Transglutaminase diseases: from biochemistry to the bedside.

In humans, 9 members of the transglutaminase (TG) family have been identified, of which 8 [factor XIII (FXIII)A and TG1-TG7] catalyze post-translational protein-modifying reactions, and 1 does not (protein 4.2). The TG enzymatic activities considered in our discussion of human disease include deamidation of glutamine (Gln) residues, amine incorporation into Gln residues, and protein crosslinking. Except for TG7, which remains poorly studied, all individual TG members have been correlated with disparate human diseases that arise from either TG function or lack of function.

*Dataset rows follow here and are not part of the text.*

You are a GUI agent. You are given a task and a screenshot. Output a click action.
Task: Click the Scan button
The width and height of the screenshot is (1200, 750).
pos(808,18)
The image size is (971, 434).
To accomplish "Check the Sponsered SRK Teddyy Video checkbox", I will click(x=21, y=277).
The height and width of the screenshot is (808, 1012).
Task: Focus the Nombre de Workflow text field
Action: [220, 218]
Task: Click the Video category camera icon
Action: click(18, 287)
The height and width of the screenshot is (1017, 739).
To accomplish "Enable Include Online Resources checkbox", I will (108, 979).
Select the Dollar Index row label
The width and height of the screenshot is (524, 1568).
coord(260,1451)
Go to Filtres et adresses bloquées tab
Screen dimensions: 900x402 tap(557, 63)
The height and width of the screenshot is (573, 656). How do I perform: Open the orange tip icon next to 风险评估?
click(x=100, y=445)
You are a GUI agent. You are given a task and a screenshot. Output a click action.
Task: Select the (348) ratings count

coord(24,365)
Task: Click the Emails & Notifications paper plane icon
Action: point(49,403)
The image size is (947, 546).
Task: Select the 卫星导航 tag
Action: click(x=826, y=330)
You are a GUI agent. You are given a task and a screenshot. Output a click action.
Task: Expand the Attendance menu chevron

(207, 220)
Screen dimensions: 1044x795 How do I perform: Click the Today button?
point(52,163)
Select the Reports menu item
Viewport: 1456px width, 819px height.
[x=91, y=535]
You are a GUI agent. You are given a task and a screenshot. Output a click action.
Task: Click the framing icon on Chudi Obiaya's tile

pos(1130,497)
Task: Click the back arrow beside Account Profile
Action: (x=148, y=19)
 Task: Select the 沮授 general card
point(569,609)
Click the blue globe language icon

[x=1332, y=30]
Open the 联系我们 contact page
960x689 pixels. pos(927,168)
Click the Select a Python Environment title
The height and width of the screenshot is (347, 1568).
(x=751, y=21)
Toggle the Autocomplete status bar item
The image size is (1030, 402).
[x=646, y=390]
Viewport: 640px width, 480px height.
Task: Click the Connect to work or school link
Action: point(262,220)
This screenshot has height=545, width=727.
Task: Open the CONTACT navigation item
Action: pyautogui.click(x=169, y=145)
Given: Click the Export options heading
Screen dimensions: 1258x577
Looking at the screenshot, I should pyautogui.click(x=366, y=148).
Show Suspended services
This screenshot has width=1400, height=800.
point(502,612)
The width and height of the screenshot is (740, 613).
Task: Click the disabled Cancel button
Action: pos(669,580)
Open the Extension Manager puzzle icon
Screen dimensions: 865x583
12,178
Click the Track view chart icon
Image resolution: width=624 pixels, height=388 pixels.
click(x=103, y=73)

Loss of TG function is associated with numerous orphan diseases that affect a relatively small number of individuals: loss of FXIIIa (transamidase-activated form) crosslinking leads to defects in blood coagulation in FXIII deficiency; loss of TG1 and TG5 cross linking leads to defects in epidermal cornification in lamellar ichthyosis and acral peeling skin syndrome, respectively; loss of TG3 crosslinking in hair-cuticle formation leads to uncombable hair syndrome; the predicted loss of TG6 crosslinking leads to spinocerebellar ataxia-35; and loss of the structural erythrocyte membrane protein, protein 4.2, leads to hereditary spherocytosis type 5. The enzymatic activity of TG2 is involved in the exacerbation of celiac disease and in at least 1 case of hemoglobinopathy, characterized by shortened erythrocyte lifespan. TGs are also autoantigens in a number of immune diseases, resulting in the production of autoantibodies against FXIIIa in acquired FXIII deficiency, TG2 in celiac disease, TG3 in dermatitis herpetiformis, TG4 in autoimmume polyglandular syndrome type 1, and TG6 in gluten axonal neuropathy and gluten ataxia. Much still remains to be learned and confirmed with respect to disease mechanisms, particularly with respect to TG-related immune diseases, in which development of isozyme-specific inhibitors may be useful for treatment.-Lorand, L., Iismaa, S. E. Transglutaminase diseases: from biochemistry to the bedside.